[Stored data entries]
↓↓↓

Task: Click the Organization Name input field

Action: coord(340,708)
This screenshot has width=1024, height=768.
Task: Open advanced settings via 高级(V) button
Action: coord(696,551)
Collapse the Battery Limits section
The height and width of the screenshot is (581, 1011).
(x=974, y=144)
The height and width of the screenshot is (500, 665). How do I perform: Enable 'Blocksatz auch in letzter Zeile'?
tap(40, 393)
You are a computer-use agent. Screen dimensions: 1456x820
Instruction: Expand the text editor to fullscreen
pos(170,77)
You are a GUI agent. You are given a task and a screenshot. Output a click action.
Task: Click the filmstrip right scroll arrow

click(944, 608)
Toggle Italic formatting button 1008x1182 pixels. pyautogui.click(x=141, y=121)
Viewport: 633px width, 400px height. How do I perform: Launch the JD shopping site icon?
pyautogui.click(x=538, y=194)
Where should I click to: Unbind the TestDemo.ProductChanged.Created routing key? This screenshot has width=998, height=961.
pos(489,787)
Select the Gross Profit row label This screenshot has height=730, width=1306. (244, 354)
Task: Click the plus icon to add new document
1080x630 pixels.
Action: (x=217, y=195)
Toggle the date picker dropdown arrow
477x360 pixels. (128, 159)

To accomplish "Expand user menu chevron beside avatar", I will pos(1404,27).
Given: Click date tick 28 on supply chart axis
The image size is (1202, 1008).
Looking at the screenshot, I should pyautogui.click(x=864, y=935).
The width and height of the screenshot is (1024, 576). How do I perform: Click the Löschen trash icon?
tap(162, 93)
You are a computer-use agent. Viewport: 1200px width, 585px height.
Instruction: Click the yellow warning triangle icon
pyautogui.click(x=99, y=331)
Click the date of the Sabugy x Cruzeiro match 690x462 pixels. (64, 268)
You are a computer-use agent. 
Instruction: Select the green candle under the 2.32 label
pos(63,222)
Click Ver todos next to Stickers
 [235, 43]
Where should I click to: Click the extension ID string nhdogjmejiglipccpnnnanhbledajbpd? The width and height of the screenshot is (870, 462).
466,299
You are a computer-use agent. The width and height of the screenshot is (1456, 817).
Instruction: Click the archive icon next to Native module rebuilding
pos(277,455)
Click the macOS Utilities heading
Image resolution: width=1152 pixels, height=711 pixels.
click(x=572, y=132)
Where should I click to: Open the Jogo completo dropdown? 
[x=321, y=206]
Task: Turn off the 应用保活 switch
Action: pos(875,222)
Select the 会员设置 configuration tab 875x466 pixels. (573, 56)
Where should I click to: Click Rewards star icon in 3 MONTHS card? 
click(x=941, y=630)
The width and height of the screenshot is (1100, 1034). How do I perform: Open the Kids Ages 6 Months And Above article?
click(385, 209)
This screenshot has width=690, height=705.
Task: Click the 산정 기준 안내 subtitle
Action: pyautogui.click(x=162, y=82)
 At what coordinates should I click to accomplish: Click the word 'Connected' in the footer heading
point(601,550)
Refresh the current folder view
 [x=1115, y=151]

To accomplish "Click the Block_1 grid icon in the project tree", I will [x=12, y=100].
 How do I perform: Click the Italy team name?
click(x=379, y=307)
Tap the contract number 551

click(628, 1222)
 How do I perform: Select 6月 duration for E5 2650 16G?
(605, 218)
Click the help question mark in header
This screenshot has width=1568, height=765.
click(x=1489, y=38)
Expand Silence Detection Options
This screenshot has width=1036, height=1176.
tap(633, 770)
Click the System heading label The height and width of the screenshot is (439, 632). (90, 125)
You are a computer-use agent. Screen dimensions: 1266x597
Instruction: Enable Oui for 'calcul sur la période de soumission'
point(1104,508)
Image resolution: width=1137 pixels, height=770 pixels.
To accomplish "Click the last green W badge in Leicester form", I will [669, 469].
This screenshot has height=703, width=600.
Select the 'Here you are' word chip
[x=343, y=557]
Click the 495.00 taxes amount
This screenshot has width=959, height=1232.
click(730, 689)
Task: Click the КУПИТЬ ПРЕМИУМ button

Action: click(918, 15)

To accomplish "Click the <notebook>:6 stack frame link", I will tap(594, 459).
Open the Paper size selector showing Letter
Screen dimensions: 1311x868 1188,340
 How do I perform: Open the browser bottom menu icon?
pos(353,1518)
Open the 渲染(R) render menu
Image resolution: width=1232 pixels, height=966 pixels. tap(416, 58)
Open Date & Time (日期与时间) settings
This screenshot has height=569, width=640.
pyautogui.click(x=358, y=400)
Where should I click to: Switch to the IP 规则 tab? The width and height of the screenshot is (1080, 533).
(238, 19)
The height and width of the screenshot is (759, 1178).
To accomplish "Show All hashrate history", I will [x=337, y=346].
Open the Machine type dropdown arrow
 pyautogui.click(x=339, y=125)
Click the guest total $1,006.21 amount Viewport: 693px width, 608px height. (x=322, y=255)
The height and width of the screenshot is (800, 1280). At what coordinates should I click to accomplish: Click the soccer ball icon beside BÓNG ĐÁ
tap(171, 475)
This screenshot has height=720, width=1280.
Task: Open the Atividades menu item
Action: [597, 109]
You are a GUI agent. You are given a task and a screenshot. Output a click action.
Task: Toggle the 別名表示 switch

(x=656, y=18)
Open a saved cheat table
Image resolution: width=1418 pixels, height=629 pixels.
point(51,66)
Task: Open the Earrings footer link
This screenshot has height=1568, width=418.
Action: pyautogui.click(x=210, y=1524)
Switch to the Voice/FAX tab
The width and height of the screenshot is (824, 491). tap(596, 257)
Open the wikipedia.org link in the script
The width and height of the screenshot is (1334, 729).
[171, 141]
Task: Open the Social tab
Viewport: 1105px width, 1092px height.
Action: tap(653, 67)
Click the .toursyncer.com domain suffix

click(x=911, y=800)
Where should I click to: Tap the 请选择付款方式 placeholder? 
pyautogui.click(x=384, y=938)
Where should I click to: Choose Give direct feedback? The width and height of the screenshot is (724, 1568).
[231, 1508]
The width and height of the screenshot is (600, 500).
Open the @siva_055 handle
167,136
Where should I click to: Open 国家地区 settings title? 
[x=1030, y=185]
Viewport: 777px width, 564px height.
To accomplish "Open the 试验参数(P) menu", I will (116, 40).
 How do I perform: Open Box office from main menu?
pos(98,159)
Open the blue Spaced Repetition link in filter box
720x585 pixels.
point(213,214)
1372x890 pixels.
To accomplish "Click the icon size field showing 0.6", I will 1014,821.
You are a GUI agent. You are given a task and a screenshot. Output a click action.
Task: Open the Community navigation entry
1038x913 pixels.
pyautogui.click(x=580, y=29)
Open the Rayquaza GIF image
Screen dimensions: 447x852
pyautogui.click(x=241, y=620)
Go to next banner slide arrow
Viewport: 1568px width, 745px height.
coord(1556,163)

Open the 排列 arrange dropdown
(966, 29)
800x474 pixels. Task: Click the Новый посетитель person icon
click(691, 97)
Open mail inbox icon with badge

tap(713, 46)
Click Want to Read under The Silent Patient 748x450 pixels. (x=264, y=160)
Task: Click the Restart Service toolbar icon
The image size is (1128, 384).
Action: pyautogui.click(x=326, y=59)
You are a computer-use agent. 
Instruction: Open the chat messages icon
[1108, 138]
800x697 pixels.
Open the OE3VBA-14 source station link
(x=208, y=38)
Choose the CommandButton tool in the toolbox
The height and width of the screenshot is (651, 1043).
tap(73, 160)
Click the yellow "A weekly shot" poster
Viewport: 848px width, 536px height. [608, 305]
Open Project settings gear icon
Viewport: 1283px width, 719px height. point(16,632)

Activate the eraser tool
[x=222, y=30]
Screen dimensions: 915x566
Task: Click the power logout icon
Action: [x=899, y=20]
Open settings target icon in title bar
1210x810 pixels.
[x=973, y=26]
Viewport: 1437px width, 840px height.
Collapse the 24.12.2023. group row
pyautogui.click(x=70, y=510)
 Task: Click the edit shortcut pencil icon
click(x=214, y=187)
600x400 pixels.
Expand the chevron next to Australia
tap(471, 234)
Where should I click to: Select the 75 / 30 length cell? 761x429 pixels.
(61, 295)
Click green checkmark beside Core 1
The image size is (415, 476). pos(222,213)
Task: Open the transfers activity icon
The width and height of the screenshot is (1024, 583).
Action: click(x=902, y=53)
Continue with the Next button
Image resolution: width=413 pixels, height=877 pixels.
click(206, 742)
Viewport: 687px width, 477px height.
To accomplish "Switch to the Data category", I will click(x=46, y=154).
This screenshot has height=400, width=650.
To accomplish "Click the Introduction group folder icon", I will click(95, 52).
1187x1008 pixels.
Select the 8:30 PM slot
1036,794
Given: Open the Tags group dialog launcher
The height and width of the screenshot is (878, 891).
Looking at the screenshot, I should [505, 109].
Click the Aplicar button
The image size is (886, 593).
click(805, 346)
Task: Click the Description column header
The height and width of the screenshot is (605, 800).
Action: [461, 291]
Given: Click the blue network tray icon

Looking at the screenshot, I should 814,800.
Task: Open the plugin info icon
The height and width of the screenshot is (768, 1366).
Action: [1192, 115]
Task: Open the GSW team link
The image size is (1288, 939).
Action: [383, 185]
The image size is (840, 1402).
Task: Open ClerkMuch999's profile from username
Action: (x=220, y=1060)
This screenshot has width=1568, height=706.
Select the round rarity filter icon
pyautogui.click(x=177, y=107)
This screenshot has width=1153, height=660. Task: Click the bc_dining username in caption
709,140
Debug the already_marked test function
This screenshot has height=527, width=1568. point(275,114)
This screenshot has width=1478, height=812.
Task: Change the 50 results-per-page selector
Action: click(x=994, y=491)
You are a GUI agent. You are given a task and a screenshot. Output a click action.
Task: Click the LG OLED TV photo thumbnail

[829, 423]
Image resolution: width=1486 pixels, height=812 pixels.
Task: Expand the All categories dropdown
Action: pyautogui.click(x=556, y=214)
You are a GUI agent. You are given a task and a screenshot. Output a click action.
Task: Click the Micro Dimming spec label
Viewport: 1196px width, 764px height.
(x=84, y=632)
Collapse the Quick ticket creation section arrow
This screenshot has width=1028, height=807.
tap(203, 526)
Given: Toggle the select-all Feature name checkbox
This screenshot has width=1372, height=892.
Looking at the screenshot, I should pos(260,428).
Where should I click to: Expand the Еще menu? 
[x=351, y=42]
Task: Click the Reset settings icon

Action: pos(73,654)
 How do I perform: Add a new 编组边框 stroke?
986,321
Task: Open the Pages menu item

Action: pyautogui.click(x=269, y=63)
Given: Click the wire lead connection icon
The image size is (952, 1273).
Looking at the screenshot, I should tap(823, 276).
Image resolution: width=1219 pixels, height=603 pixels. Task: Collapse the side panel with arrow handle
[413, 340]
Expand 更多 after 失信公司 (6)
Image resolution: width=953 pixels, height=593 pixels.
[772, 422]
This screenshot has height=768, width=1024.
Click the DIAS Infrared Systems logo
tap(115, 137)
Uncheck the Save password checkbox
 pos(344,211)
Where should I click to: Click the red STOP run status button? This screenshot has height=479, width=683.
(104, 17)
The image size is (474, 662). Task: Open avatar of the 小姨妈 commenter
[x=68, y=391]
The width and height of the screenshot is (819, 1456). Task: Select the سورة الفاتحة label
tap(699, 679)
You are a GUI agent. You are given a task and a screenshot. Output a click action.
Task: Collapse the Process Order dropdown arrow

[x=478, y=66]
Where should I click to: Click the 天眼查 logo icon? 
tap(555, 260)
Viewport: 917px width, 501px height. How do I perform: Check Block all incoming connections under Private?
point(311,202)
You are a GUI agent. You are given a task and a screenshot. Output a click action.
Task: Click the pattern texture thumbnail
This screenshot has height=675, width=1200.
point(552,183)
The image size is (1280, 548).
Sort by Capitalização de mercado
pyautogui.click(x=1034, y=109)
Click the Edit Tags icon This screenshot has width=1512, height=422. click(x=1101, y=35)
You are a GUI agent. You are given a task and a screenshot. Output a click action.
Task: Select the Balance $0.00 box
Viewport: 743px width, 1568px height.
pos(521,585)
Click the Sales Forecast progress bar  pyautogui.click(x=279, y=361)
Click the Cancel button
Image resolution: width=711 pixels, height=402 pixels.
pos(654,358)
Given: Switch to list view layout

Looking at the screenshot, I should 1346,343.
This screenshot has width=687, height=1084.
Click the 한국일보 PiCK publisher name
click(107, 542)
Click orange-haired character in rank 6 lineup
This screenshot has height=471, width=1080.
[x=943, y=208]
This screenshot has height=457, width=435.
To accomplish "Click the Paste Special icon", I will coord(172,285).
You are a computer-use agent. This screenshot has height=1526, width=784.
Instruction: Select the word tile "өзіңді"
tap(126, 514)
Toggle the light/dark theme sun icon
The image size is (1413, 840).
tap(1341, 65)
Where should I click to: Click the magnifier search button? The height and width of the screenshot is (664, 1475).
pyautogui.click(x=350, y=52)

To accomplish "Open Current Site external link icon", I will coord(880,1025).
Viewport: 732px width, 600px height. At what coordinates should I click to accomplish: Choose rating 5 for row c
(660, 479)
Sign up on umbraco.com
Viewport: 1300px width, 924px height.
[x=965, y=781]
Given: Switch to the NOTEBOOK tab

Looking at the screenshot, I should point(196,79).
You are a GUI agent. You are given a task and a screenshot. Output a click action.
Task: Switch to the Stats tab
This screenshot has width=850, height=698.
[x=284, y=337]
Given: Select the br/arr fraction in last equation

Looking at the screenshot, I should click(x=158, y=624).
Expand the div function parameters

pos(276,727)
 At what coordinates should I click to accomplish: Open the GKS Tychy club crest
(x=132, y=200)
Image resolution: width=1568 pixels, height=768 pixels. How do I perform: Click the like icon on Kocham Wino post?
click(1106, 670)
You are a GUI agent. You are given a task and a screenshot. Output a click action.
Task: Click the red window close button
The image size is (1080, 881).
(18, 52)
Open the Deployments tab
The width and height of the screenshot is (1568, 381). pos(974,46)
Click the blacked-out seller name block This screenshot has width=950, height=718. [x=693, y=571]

↑↑↑

### [Your assignment]
Copy every line of the records above that holds the word "will".

### [Solution below]
To accomplish "Expand user menu chevron beside avatar", I will pos(1404,27).
To accomplish "Click the Block_1 grid icon in the project tree", I will [x=12, y=100].
To accomplish "Click the last green W badge in Leicester form", I will [669, 469].
To accomplish "Click the <notebook>:6 stack frame link", I will tap(594, 459).
To accomplish "Show All hashrate history", I will [x=337, y=346].
To accomplish "Open the 试验参数(P) menu", I will (116, 40).
To accomplish "Click the icon size field showing 0.6", I will 1014,821.
To accomplish "Switch to the Data category", I will click(x=46, y=154).
To accomplish "Click the Introduction group folder icon", I will click(95, 52).
To accomplish "Click the Paste Special icon", I will coord(172,285).
To accomplish "Open Current Site external link icon", I will coord(880,1025).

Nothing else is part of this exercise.